### WHAT TO WORK ON
**a.** Repeat word for word the stretch of the interview with Andrew Jun from "Tommy: Andrew, one" through "how culture is?".
**b.** Answer these questions from the interview with Andrew Jun:
(i) Of which organization's Indonesian board is Andrew a member?
(ii) What term does Andrew say is translated as rubber time?
(iii) To operating in which city does Andrew compare life in Jakarta?

### PASSAGE FOR REVIEW
------------------------

Two Part Interview with Andrew Jun, Lead Pastor of Harvest Mission Community Church (HMCC) Indonesia
Andrew Jun is a graduate of the University of Illinois and also University of Michigan in Ann Arbor. He now lives in Jakarta with his wife and three kids and is the pastor of two church plants in Jakarta and Karawaci. Andrew is on the Indonesian board of Resource Global in Jakarta.
Part I
Tommy: Andrew, it’s been more than five years now since you moved to Jakarta. Can you talk to me about what life in Jakarta or Indonesia is compared to life in US? Similarities, differences, things that.
Andrew: A long time missionary was describing life in Jakarta to me when we first moved there and he said the difference between Jakarta and the US is the same difference as Jakarta and everywhere else in Indonesia. So it’s quite unique compared to other places in Indonesia because you have so many of your modern conveniences. Actually some things are even more modern than in the US…the malls and things like that are all very highly developed and really really nice.
But really Jakarta is full of contrasts. You have some places that are just amazing and modern. And then you have some places that are very developing and can be very frustrating because you just can’t expect to have things run as efficiently as in the US. So we have to deal with regular things like traffic and different things concerning the weather and other things. As well as because it’s kind of island culture, everything just runs a lot slower. There’s something called *jim-kar-et* which is translated as rubber time, which is everything is flexible, nothing is really, like, on a tight schedule, so we have to be really flexible about what we can accomplish in a day, or who we’re going to be meeting at what time. We just always have to be flexible.
Tommy: Andrew, one of the things I’ve also experienced in Jakarta is the fact that being flexible means sometimes people will cancel out on you or reschedule on you. Is that just a way of life and how culture is?
Andrew: In Jakarta everyone is on the go and there is probably many different variables going on, factors going on in a person’s daily life, that they can have multiple meetings or have a previous meeting and it will go way over and they just have to cancel the meeting after or something like that. So it’s like operating in New York City, with the infrastructure, you know?
Tommy: Yeah, and you mentioned traffic. When people think, wow, California is bad traffic; Atlanta, Chicago is bad traffic, that traffic in the US is nothing compared to Jakarta, right?

------------------------

### DATA FOR ANALYSIS

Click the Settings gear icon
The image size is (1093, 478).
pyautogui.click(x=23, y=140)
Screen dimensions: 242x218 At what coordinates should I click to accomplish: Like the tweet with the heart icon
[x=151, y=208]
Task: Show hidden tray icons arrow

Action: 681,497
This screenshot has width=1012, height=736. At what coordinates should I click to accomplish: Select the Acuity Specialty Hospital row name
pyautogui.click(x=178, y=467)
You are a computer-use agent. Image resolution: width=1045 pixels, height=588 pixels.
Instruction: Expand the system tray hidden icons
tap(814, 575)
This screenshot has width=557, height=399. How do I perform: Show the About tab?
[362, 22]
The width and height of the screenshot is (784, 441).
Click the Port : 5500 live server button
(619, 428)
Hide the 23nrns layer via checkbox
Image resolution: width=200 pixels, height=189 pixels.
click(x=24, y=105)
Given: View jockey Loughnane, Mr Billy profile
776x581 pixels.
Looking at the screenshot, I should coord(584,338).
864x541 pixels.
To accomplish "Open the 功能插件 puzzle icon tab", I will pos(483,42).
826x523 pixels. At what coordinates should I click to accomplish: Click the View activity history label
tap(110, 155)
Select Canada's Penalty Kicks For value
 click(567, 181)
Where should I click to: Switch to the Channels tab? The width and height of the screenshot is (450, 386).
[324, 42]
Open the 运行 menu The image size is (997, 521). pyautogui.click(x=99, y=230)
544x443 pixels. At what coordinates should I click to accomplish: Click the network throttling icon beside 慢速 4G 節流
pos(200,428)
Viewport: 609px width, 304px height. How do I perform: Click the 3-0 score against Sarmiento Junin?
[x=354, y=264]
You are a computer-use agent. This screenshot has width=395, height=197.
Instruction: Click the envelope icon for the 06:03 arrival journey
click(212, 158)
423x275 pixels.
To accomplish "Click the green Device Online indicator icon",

------------------------

### ANSWERS
**a.**
Tommy: Andrew, one of the things I’ve also experienced in Jakarta is the fact that being flexible means sometimes people will cancel out on you or reschedule on you. Is that just a way of life and how culture is?

**b.**
(i) Resource Global
(ii) *jim-kar-et*
(iii) New York City